- **WHAT THIS TASK INVOLVES**
Extend the passage on seasonal habitat use and fish community structure in the Mulgrave River, starting after its last sentence.

- **SOURCE EXCERPT**
⁂
The response of fish communities to seasonal habitat changes has not been previously assessed in the Wet Tropics. However, these dynamics are well documented for other regions of Australia (e.g. Koehn et al. 1994; Pollino et al. 2004). Arthington et al. (2005) described seasonal change in the fish assemblages of Cooper Creek, an arid-zone floodplain river. They found that marked changes in fish community structure between the early (April) and late (September) dry season were related to habitat loss: as water levels receded and pools dried up, within-waterhole features, such as boulders, root masses and large woody debris, were exposed and the number of sheltered places where fish could rest and forage was reduced (Arthington et al. 2005). Unlike systems in these drier areas, perennial rivers in the Wet Tropics remain connected throughout the dry season, and the extreme habitat shortages described by Arthington et al. (2005) are not encountered. Although the latter conditions could lead to relatively stable fish assemblages, seasonal habitat preferences of fish species in the present study matched variations in habitat availability within the main channel. Most species used a range of microhabitats and moved between habitat guilds on a seasonal basis. Kennard (1995) reported similar results in floodplain lagoons of the Normanby River. There, most species used the most common microhabitat type within each lagoon and temporal patterns in habitat use were dependent on seasonal patterns of habitat availability, rather than competition for space per se (Kennard 1995). In the present study, microhabitats in the Mulgrave River appeared to be more diverse and distinct during the dry season than during the wet season. When high-flow events removed instream and littoral vegetation, the heterogeneity of habitats within sites was greatly reduced. Habitat guild membership reflected these changes, with most species belonging to guild 1 (wide, deep habitats with mud substrate and large woody debris) during the wet season.

The structure of fish communities varied with this changing habitat use of individual species. During the dry season, the lowland assemblage was dominated by Neosilurus ater, H. compressa, A. acritosus and R. bikolanus, whereas Nematalosa erebi, A. agrammus and Glossamia aprion were more important during the wet season. In general, benthic species were important in determining assemblage structure during the dry season, whereas water column species were more important during the wet season. There are several ecologically plausible explanations for this pattern including: fish moved out of the study area to seek refuge from high wet season flows (Ross and Baker 1983; Winemiller and Jepsen 1998); reproductive activity was stimulated by flooding and species migrated out of the study area to find suitable habitats for spawning and recruitment (Orr and Milward 1984; Pusey et al. 1995b); food availability was reduced by wet season habitat disturbance and fish moved in order to target their preferred prey items (particularly aquatic invertebrates, which are highly sensitive to substrate disturbance (Rabeni and Minshall 1977; Pusey et al. 1995b; Winemiller and Jepsen 1998; Bishop et al. 2001; Kennard et al. 2001)); and/or biotic controls partly determined community structure (e.g. predation or competition for habitat, especially during the dry season (Hoeinghaus et al. 2003)). These possibilities are discussed in more detail below.
⁂
- **GIVEN INFORMATION**
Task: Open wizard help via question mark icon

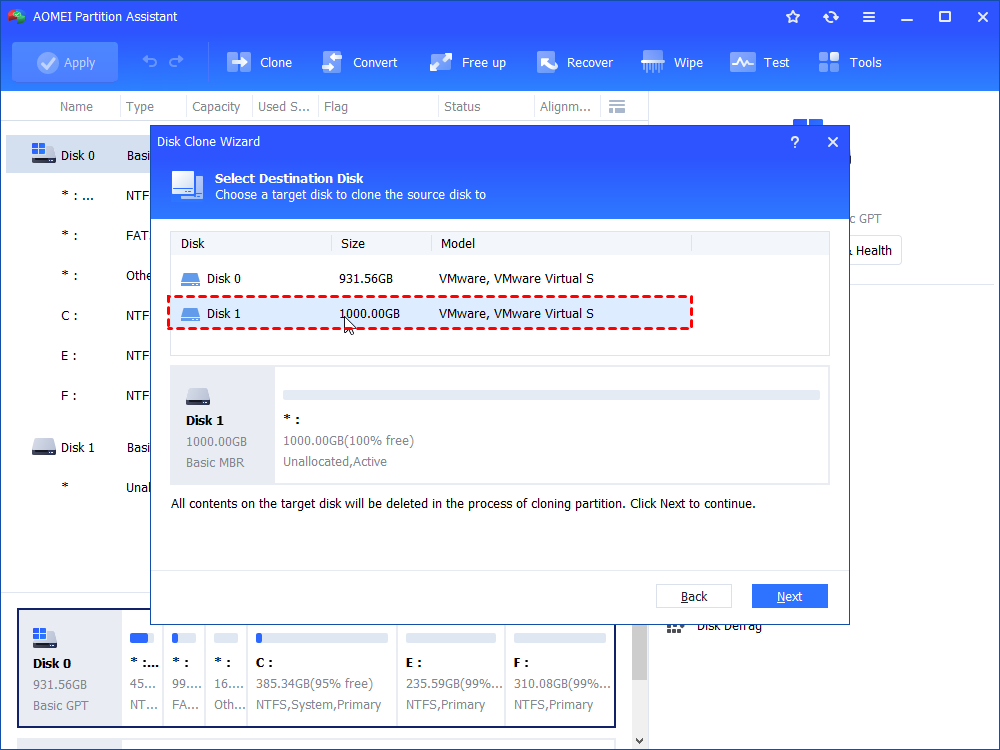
⁂
- **ANSWER TO THE PROBLEM**
It should also be noted that our small boat-mounted electrofishing unit (2.5 kVA) was underpowered in deep (>3.5 m), fast-flowing (>1 m s–1) habitats (i.e. under wet season flow conditions), where it failed to stun some benthic species completely. Although it is possible that lower catch efficiency may have introduced methodological bias to our results, there was no significant difference in the mean proportional contribution of electrofishing samples to summed CPUE values between wet (mean = 0.22) and dry (mean = 0.21) seasons’ samples (t = –0.276, d.f. = 251, P = 0.783). Summing catch data across gear types may also increase the risk of committing type II errors in multivariate analyses by reducing the spread of sites in ordination space (i.e. Figs 6 and 7), but thoughtful combining of data from multiple gears can both preserve information and enhance detection of differences among sites (Hinch et al. 1991; Weaver et al. 1993). The conclusions reached in the present study match those drawn from ordination plots based on catch data from separate gear types (Rayner 2007) and we feel the dataset presented here is an accurate representation of the fish-habitat dynamics we observed in the field.

Conceptual model of fish-habitat dynamics for lowland Wet Tropics rivers

Various elements of existing conceptual frameworks of fish-habitat dynamics apply to the lowland rivers of Australia’s Wet Tropics. However, the unique geomorphology and hydrology of these rivers warrant a model that more clearly represents their spatial organisation and, particularly, their temporal function. We have developed a conceptual framework that depicts the fluvial main-channel habitats used by Wet Tropics fish species under different flow conditions (Fig. 9). During the dry season, a combination of the hierarchical patch dynamics model (Townsend 1989; Wu and Loucks 1995; Thorp et al. 2006) and the river continuum concept (Vannote et al. 1980) apply. Habitat patches, ranging in size from ~10 to 1000 m2 and sharing similar abiotic characteristics, occur repeatedly along the lowland reach of the river (i.e. within a single functional process zone (see Thorp et al. 2006)). Overlaying these habitat patches are longitudinal gradients of habitat change, such as increasing depth and conductivity – the latter related to greater tidal penetration under low flow conditions – from upstream to downstream. This assortment of habitat patches and gradients is reflected in the distribution of individual fish species and, therefore, the composition of the fish assemblage present. For example, the goby A. acritosus is found on shallow point bars, with gravel/sand substrate and some leaf litter, at the upper and lower extremes of the study area (i.e. irrespective of the position within the functional process zone), whereas L. calcarifer, a large-bodied piscivore that uses estuarine habitats for spawning, is found in relatively wide and deep downstream habitats, but not in upstream areas.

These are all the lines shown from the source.